──────── Records to process

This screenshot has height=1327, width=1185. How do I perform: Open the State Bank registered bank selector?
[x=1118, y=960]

────────────────
──────── Records to process

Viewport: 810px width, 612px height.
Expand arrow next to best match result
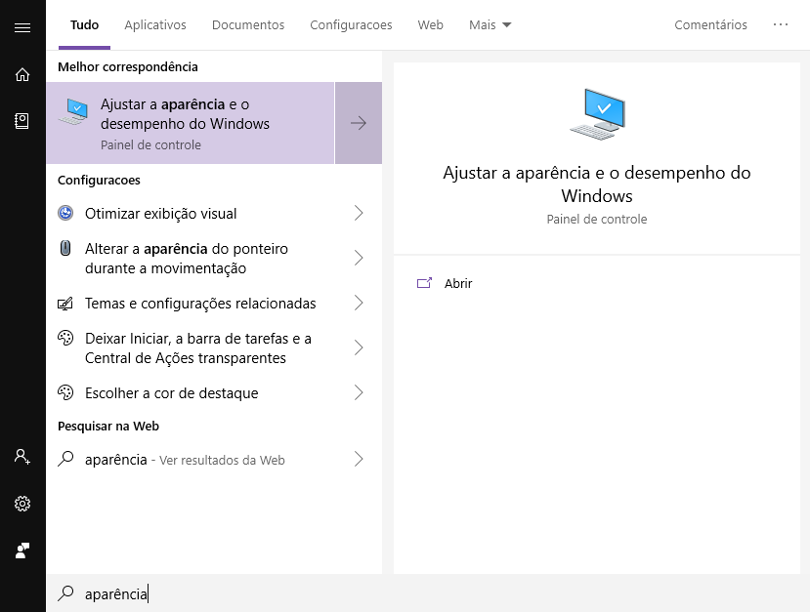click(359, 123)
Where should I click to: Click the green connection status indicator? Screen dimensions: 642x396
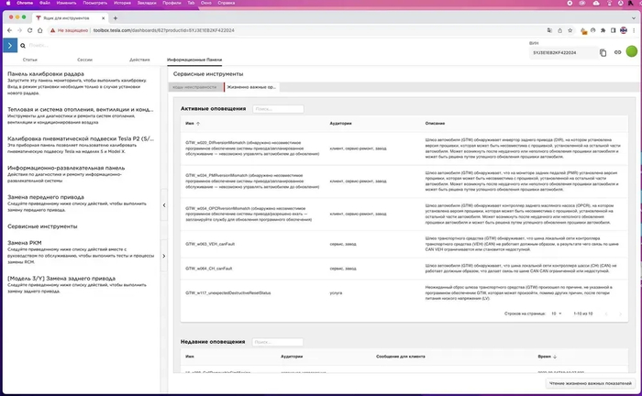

────────────────
──────── Records to process

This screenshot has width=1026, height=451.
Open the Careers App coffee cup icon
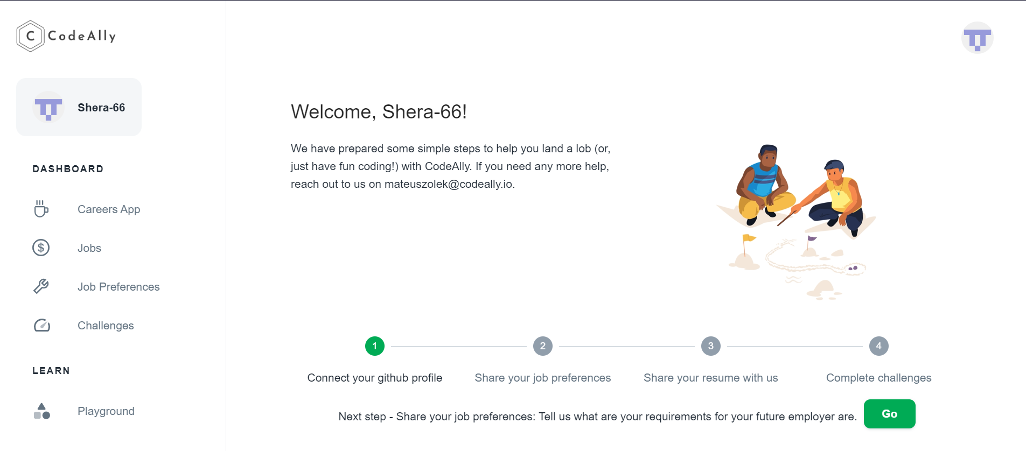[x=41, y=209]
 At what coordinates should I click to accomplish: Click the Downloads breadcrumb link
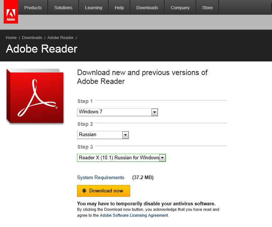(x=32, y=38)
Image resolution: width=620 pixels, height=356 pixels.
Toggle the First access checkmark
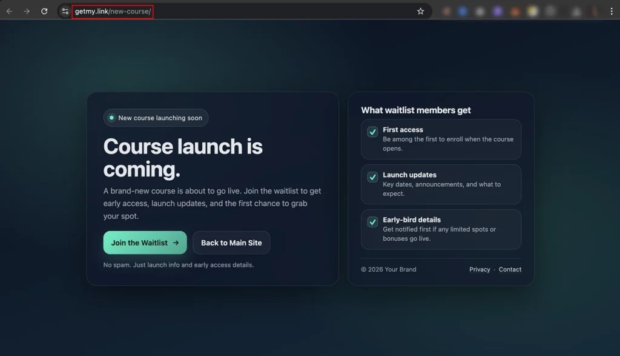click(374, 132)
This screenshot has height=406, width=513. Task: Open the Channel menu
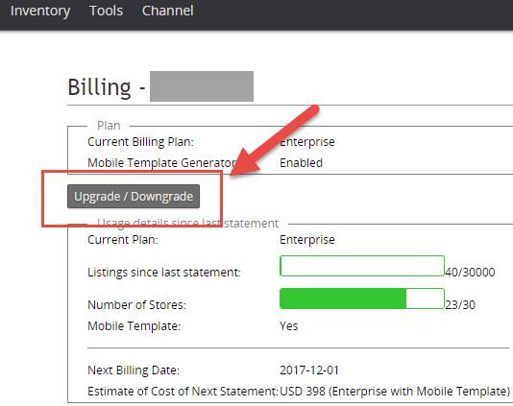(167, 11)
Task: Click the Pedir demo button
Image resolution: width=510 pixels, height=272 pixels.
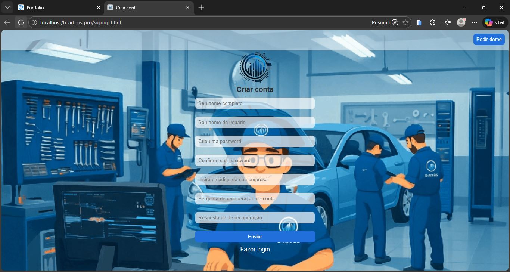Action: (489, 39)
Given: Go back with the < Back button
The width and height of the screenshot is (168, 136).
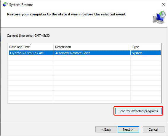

────────────────

Give again the stretch of the entries above that begins at the line with "Image resolution: width=620" and ends at the line with "The width and", word for word, with no pictures.

Image resolution: width=620 pixels, height=356 pixels.
Toggle the First access checkmark
click(374, 132)
This screenshot has height=406, width=513. Task: Open the Channel menu
(167, 11)
Task: Click the Pedir demo button
Image resolution: width=510 pixels, height=272 pixels.
Action: (489, 39)
Given: Go back with the < Back button
The width and height of the screenshot is (168, 136).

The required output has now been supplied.